The ARIMIDEX safety profile in these 3 studies was consistent with the known safety profile established in post-menopausal women with hormone-receptor positive early breast cancer.
Pharmacokinetics: Absorption of anastrozole is rapid and maximum plasma concentrations typically occur within two hours of dosing (under fasted conditions). Anastrozole is eliminated slowly with a plasma elimination half-life of 40 to 50 hours. Food slightly decreases the rate but not the extent of absorption. The small change in the rate of absorption is not expected to result in a clinically significant effect on steady-state plasma concentrations during once daily dosing of ARIMIDEX tablets. Approximately 90 to 95% of plasma anastrozole steady-state concentrations are attained after 7 daily doses. There is no evidence of time or dose-dependency of anastrozole pharmacokinetic parameters. Anastrozole pharmacokinetics is independent of age in post-menopausal women.
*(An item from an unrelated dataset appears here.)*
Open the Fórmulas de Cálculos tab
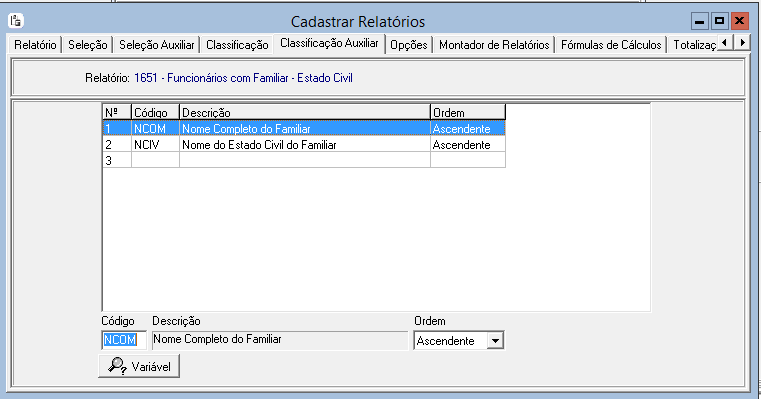Image resolution: width=761 pixels, height=399 pixels. tap(611, 45)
Anastrozole is only 40% bound to plasma proteins.
Anastrozole is extensively metabolized by post-menopausal women with less than 10% of the dose excreted in the urine unchanged within 72 hours of dosing, and the remainder (about 60% of the dose) is excreted in the urine as metabolites. Metabolism of anastrozole occurs by N-dealkylation, hydroxylation and glucuronidation. The metabolites are excreted primarily via the urine. Triazole, the major metabolite in plasma, does not inhibit aromatase.
The apparent oral clearance of anastrozole in volunteers with stable hepatic cirrhosis or renal impairment was in the range observed in healthy volunteers.
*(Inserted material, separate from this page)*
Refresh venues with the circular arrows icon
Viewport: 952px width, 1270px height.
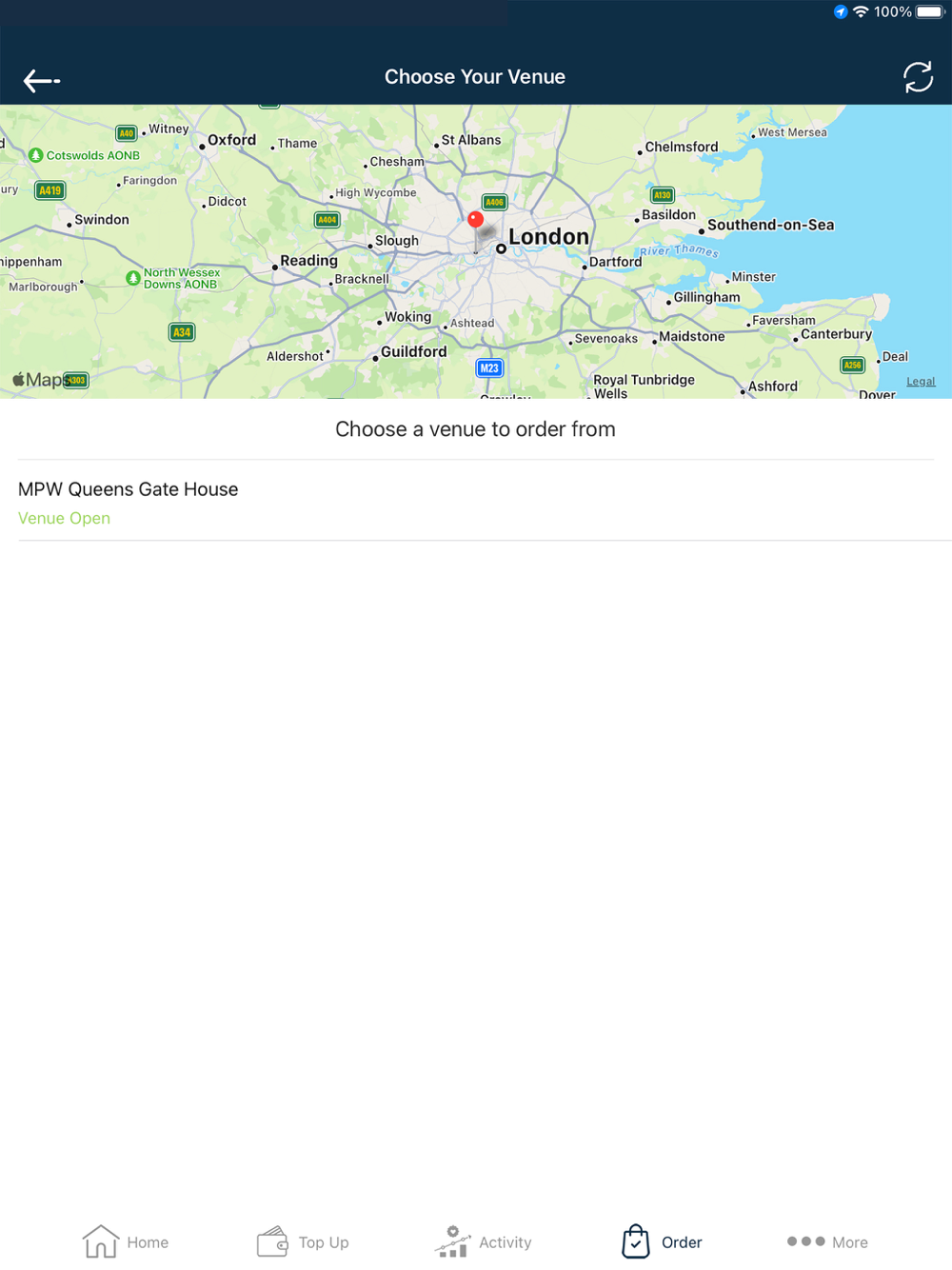918,77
Toxicology: Preclinical safety data: Acute toxicity: In acute toxicity studies in rodents the median lethal dose of anastrozole was greater than 100 mg/kg/day by the oral route and greater than 50 mg/kg/day by the intraperitoneal route. In an oral acute toxicity study in the dog the median lethal dose was greater than 45 mg/kg/day.
Chronic toxicity: Multiple dose toxicity studies utilised rats and dogs. No no-effect levels were established for anastrozole in the toxicity studies, but those effects that were observed at the low dose (1 mg/kg/day) and mid doses (dog 3 mg/kg/day; rat 5 mg/kg/day) were related to either the pharmacological or enzyme inducing properties of anastrozole, and were unaccompanied by significant toxic or degenerative changes.
Mutagenicity: Genetic toxicology studies with anastrozole show that it is not a mutagen or a clastogen.
Reproductive toxicology: Oral administration of anastrozole to pregnant rats and rabbits caused no teratogenic effects at doses up to 1.0 and 0.2 mg/kg/day, respectively. Those effects that were seen (placental enlargement in rats and pregnancy failure in rabbits) were related to the pharmacology of the compound.
Oral administration of anastrozole to female rats produced a high incidence of infertility at 1 mg/kg/day and increased pre-implantation loss at 0.02 mg/kg/day. These effects were related to the pharmacology of the compound and were completely reversed after a 5-week compound withdrawal period.
The survival of litters born to rats given anastrozole at 0.02 mg/kg/day and above (from day 17 of pregnancy to day 22 post-partum) was compromised. These effects were related to the pharmacological effects of the compound on parturition. There were no adverse effects on behaviour or reproductive performance of the first generation offspring attributable to maternal treatment with anastrozole.
Carcinogenicity: A two-year rat oncogenicity study resulted in an increase in incidence of hepatic neoplasms and uterine stromal polyps in females and thyroid adenomas in males at the high dose (25 mg/kg/day) only. These changes occurred at a dose, which represents 100-fold greater exposure than occurs at human therapeutic doses, and are considered not to be clinically relevant to the treatment of patients with anastrozole.
A two-year mouse oncogenicity study resulted in the induction of benign ovarian tumours and a disturbance in the incidence of lymphoreticular neoplasms (fewer histiocytic sarcomas in females and more deaths as a result of lymphomas). These changes are considered to be mouse-specific effects of aromatase inhibition and not clinically relevant to the treatment of patients with anastrozole.